Suniaton alzó la mano para evitar que protestara.

—No consentiré que te quedes.

Hanno no protestó.

—Todavía estoy en deuda contigo, Quintus, así que acompañarte podría servir para saldar una parte de la misma —dijo Hanno—. ¿Qué te parece?

—Será un honor tenerte como compañero de viaje —respondió Quintus agachando la cabeza para ocultar su alivio.

La pena de Aurelia no conocía límites. No solo iba a perder a su hermano, sino también a Hanno, y no podía hacer nada por evitarlo. Dejó escapar un sollozo.

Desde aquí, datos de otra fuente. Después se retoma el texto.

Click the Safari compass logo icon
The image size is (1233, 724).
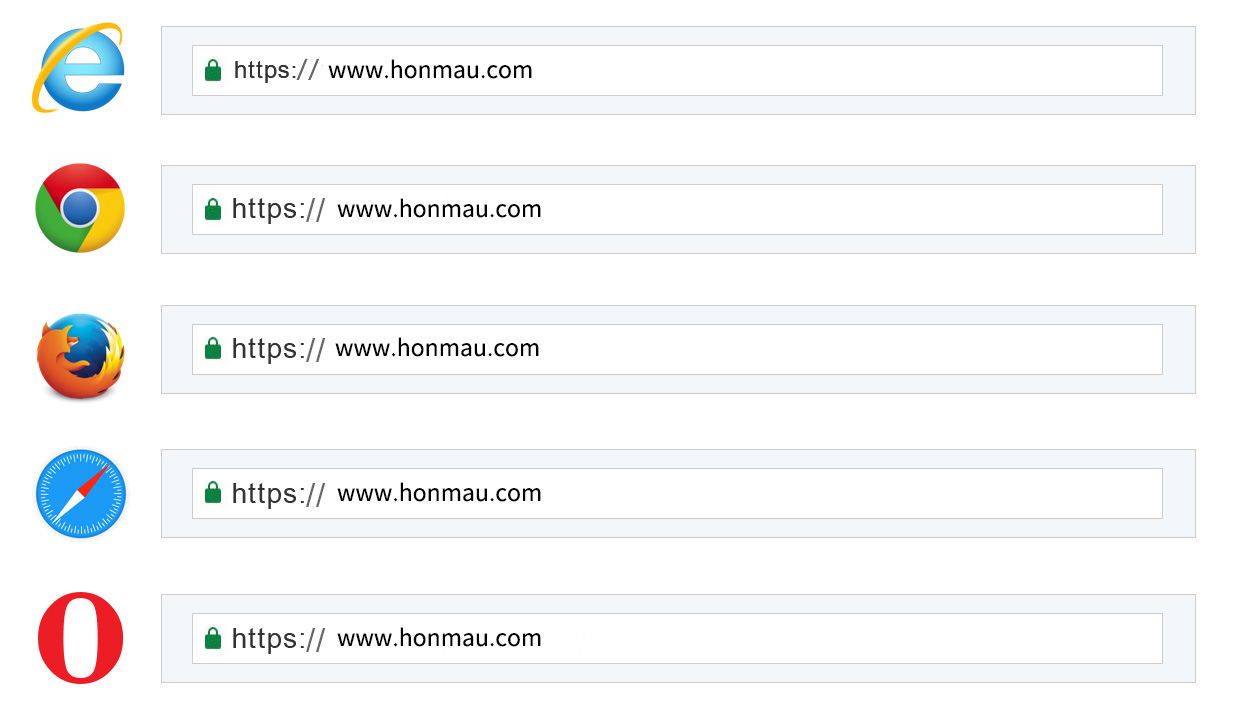click(x=80, y=495)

Quintus le rodeó los hombros con el brazo y Aurelia logró sobreponerse.

—Regresa sano y salvo.

—Claro que sí —murmuró—. Y también nuestro padre.

Nerviosa, Aurelia miró fijamente a Hanno.

—Tú también —susurró.

Quintus escuchó sus palabras atónito.

Hanno no daba crédito a sus oídos. Aurelia estaba comprometida con un romano, además un romano de alto rango. ¿Realmente sentía lo que había dicho? Escudriñó su rostro durante unos instantes.